**Task description:**
Since only a count is wanted, work out how many lines in the material below contain the word "computer" and return that number.

*** Data extract Section Begins ***

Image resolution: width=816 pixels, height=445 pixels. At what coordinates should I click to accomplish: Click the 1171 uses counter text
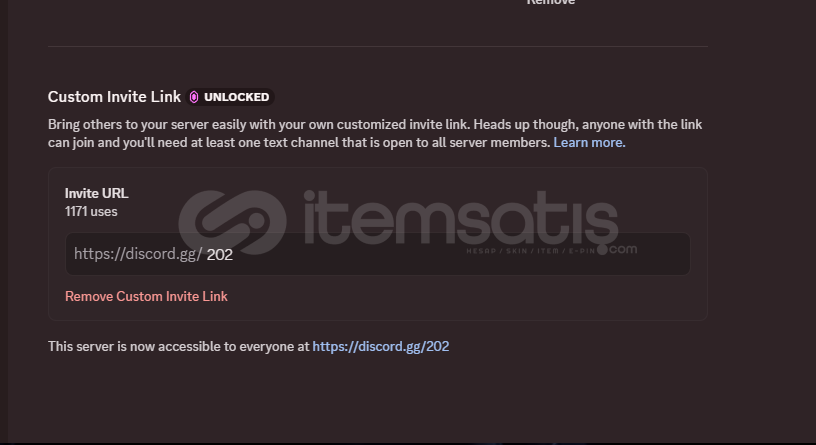pos(91,211)
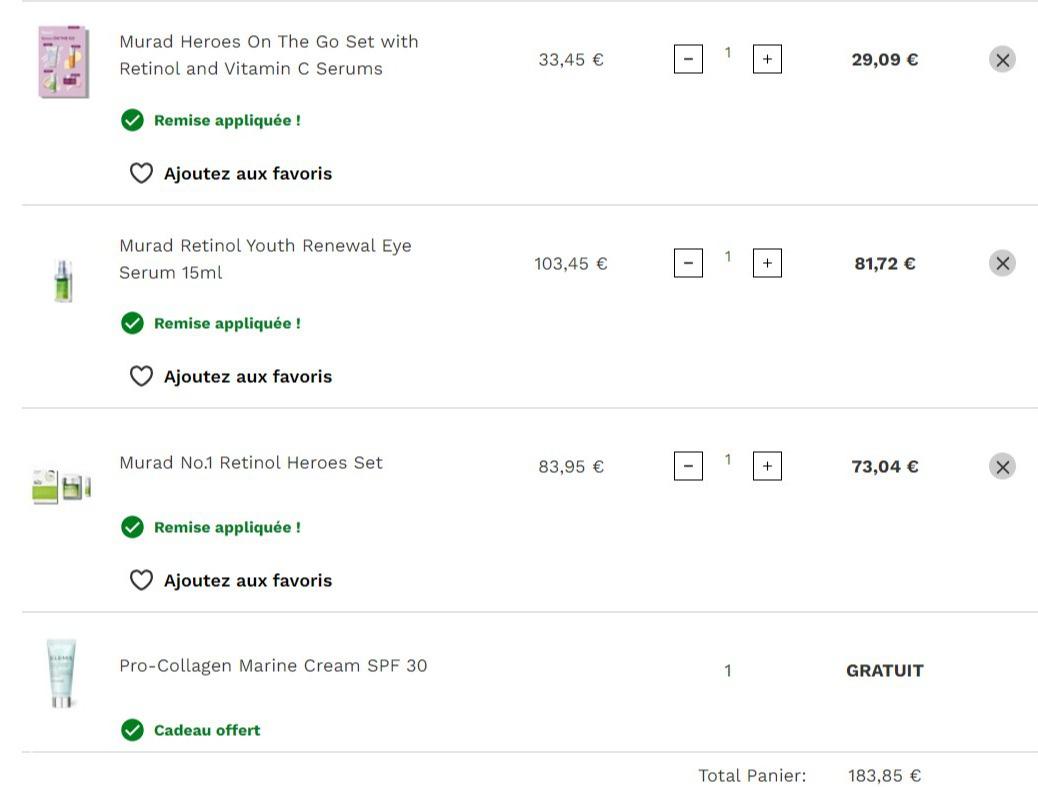Remove Murad Heroes On The Go Set
This screenshot has height=787, width=1038.
(1002, 60)
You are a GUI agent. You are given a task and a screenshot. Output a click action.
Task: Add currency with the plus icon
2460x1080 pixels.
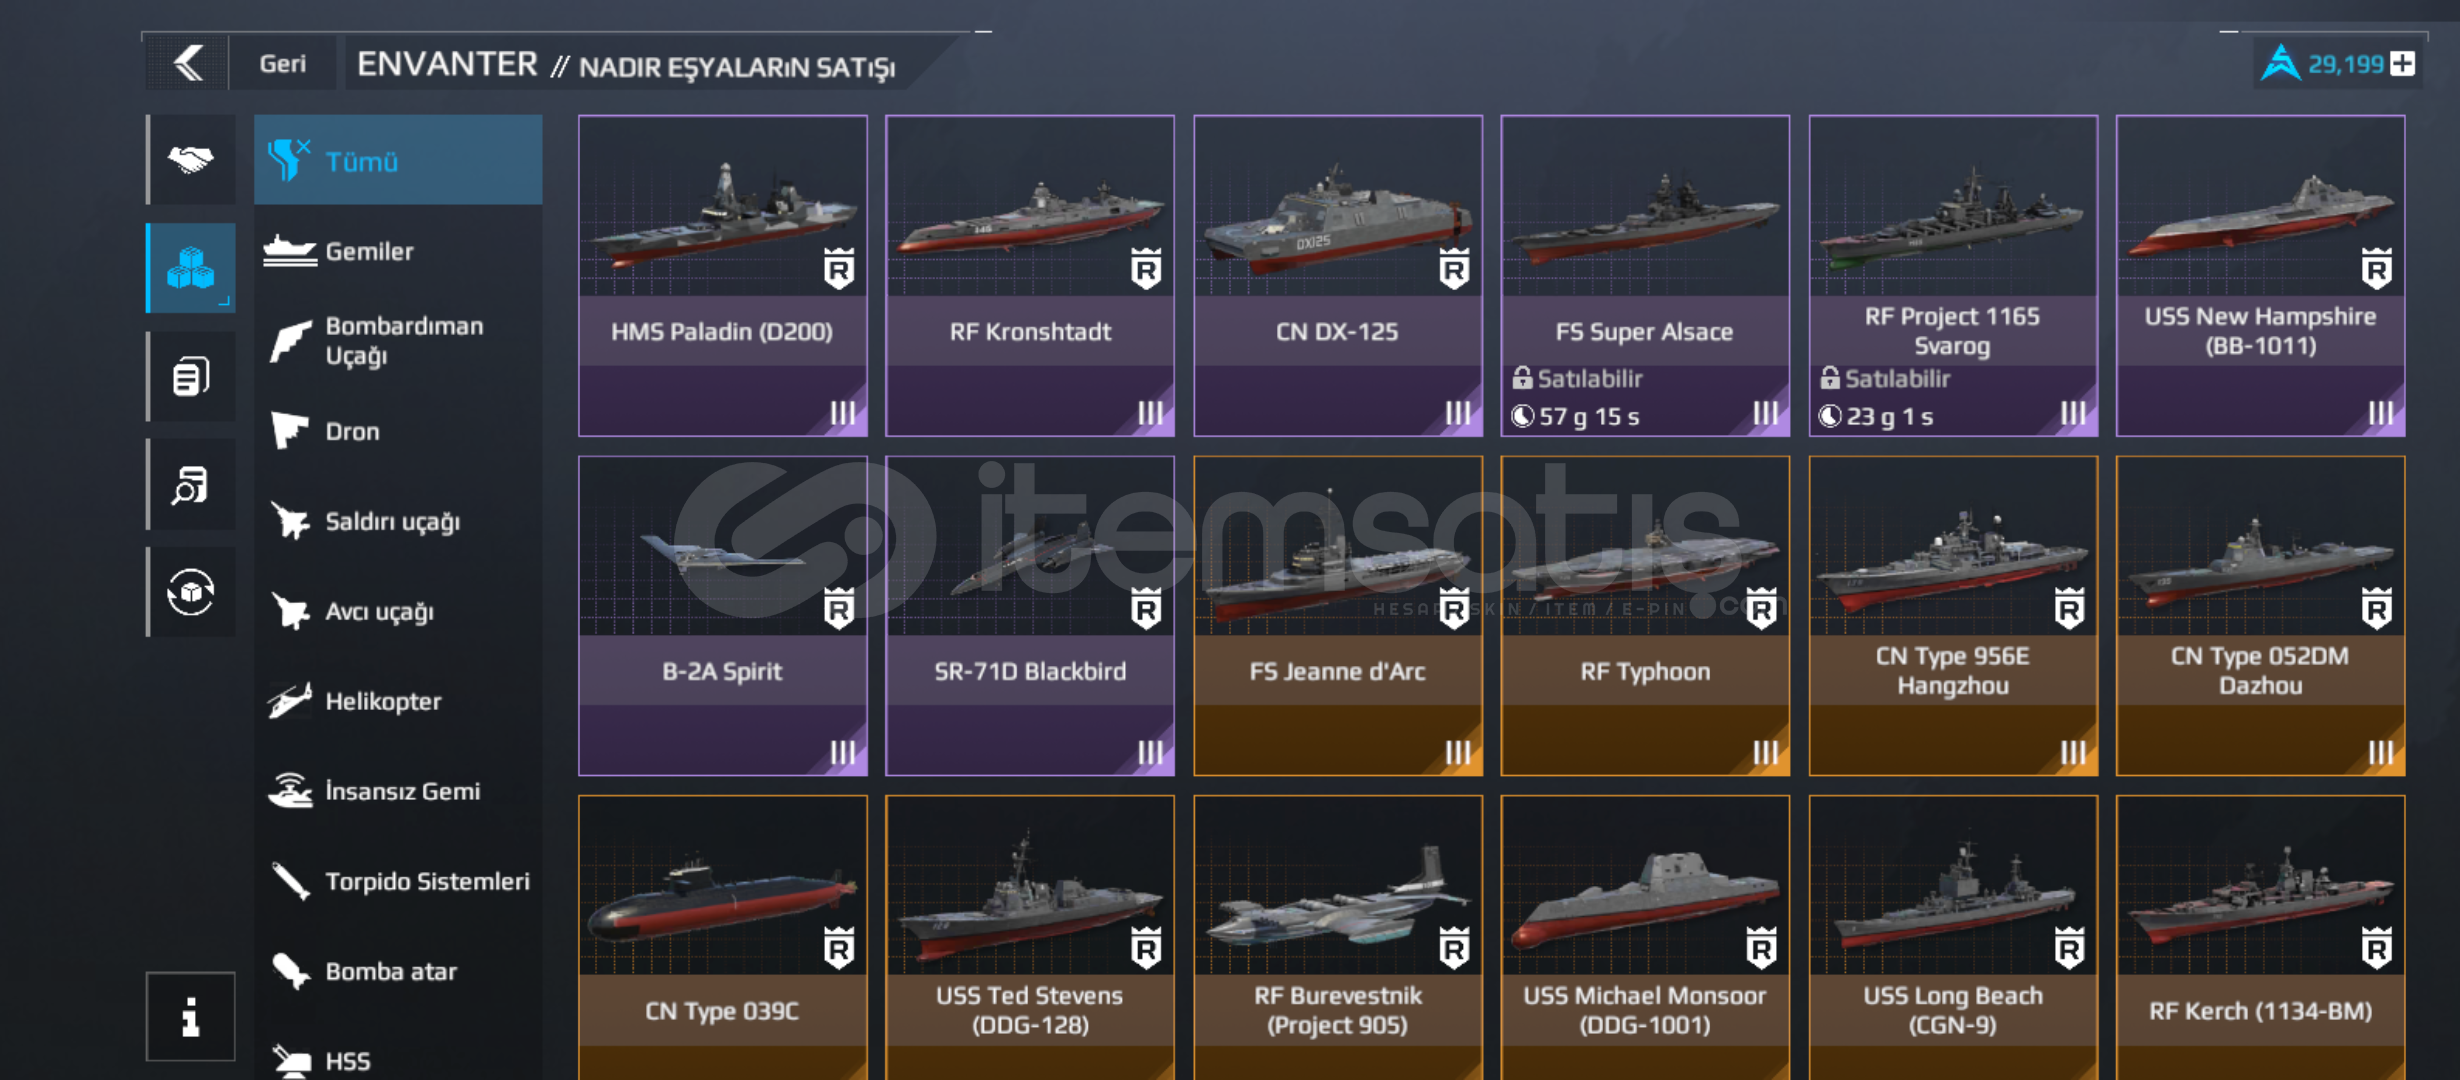coord(2403,64)
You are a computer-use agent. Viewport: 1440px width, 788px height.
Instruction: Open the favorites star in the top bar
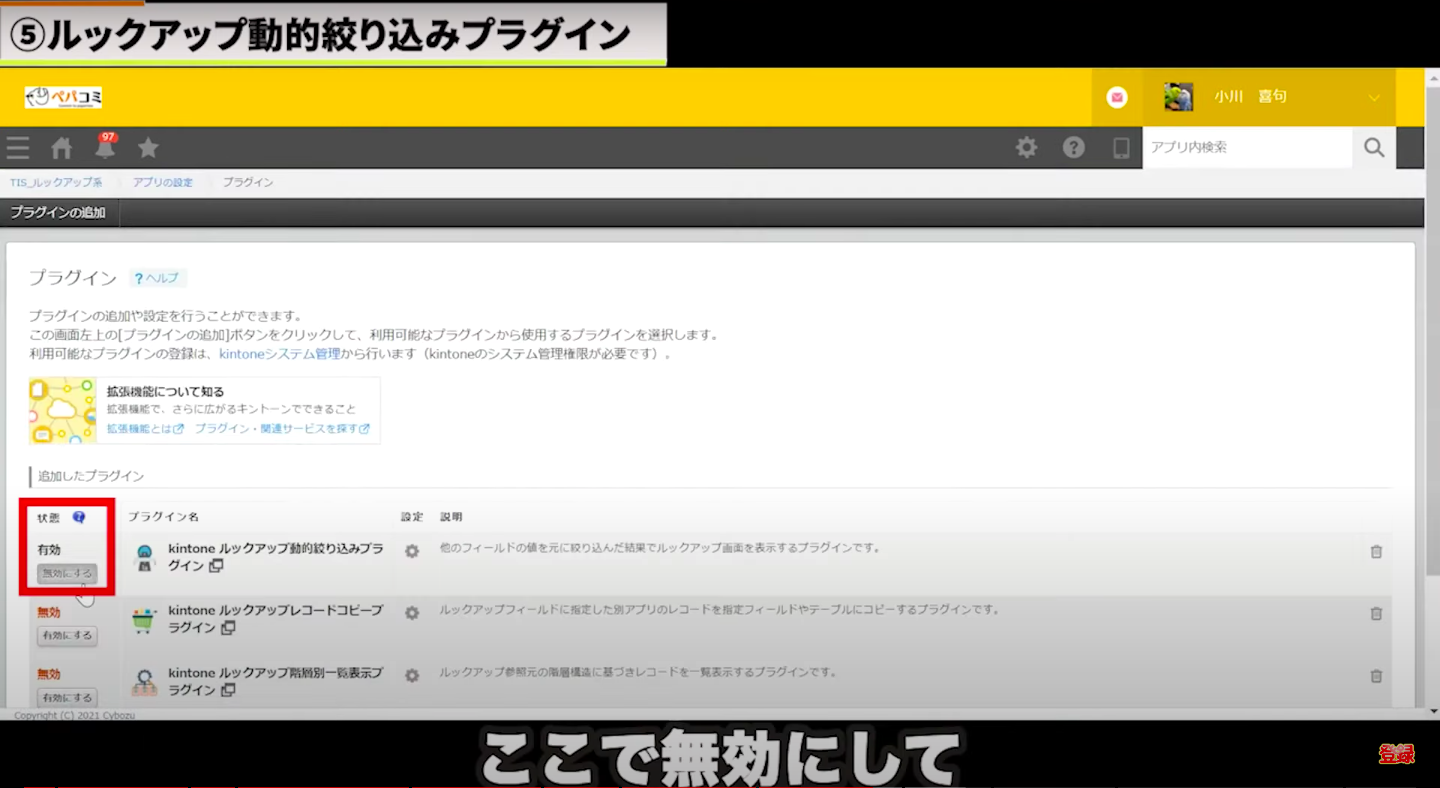point(148,147)
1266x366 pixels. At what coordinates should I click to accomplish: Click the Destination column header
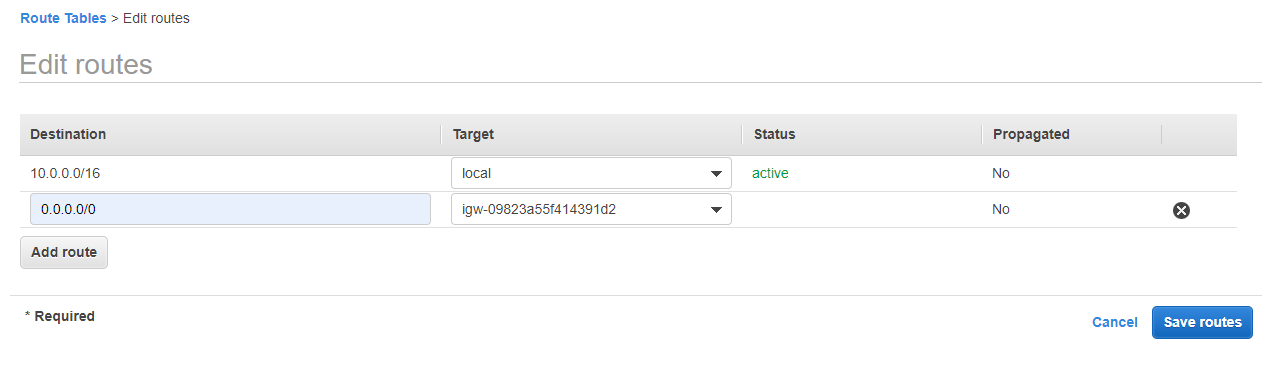coord(68,134)
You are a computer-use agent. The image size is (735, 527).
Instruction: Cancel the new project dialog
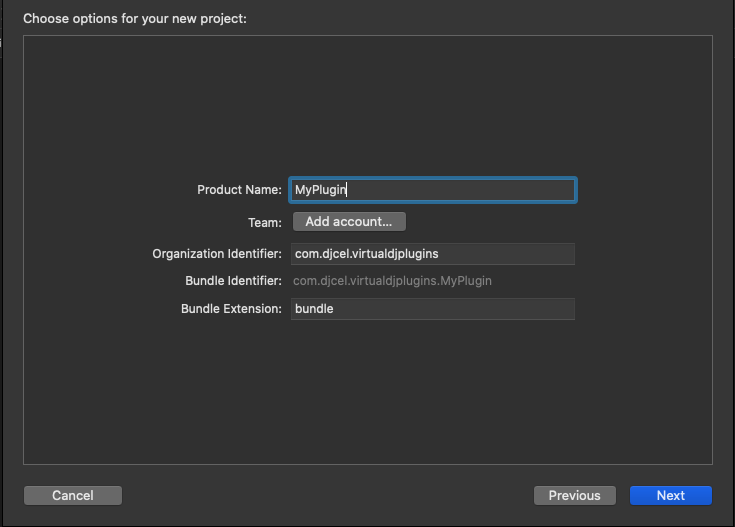click(x=73, y=495)
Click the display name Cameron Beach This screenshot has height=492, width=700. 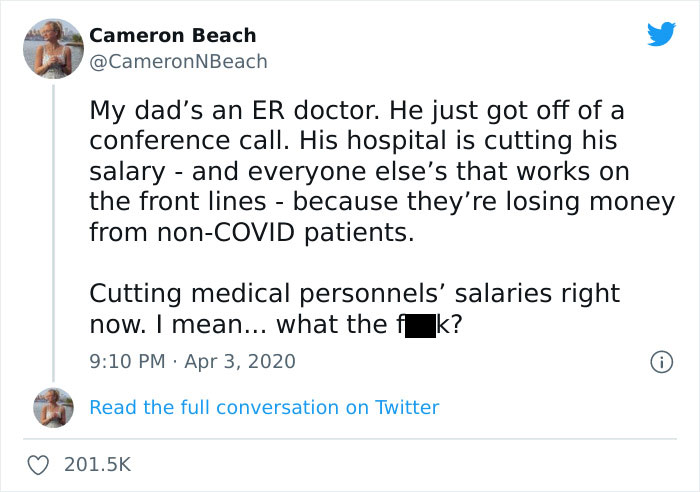[x=172, y=35]
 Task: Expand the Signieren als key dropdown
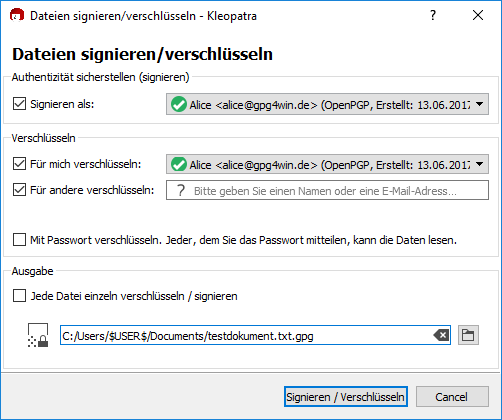coord(479,104)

*** Data extract Section Ends ***

**Response area:**
2